PROBLEM DESCRIPTION
Your answer should hold only the lines from the one containing "The width and height of the screenshot is (477, 252)." through the last line below, copied exactly; pictures stay out.
━━━━━━━━━━━━━━━━━━━━━━━━━━━━━━
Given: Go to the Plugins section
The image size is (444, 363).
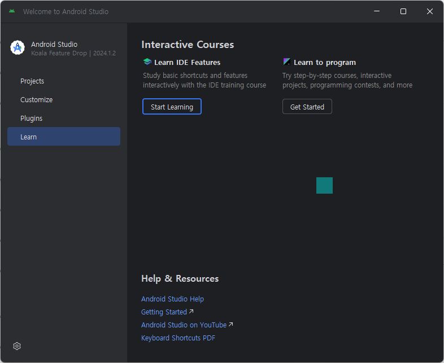Looking at the screenshot, I should tap(32, 119).
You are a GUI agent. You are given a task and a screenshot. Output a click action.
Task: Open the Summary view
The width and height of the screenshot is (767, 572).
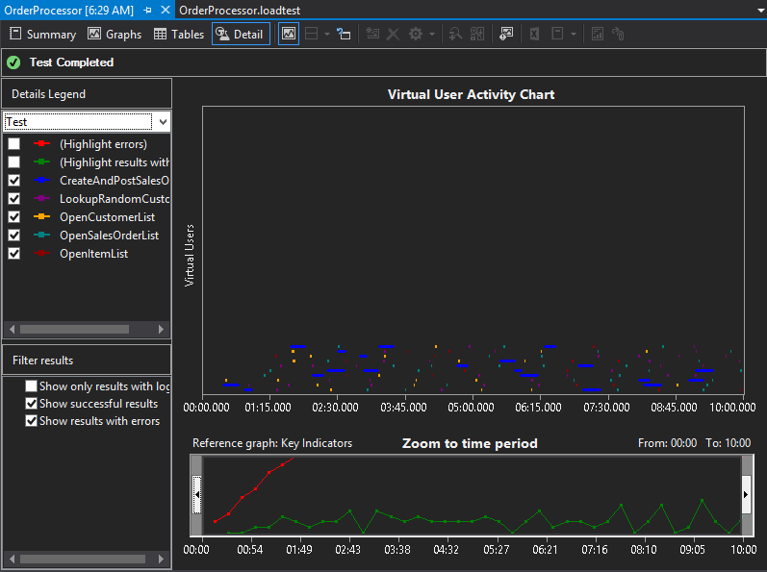(42, 34)
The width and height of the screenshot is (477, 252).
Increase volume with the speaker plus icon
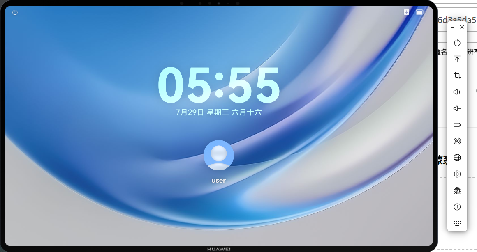click(x=457, y=92)
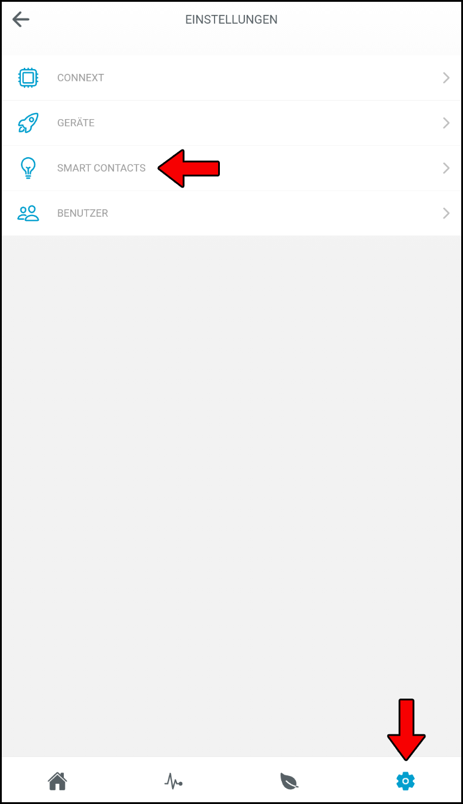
━━━━━━━━━━━━━━━━━━━━━━━━━━━━━━
ANSWER BOX
The width and height of the screenshot is (477, 252).
Increase volume with the speaker plus icon
click(x=457, y=92)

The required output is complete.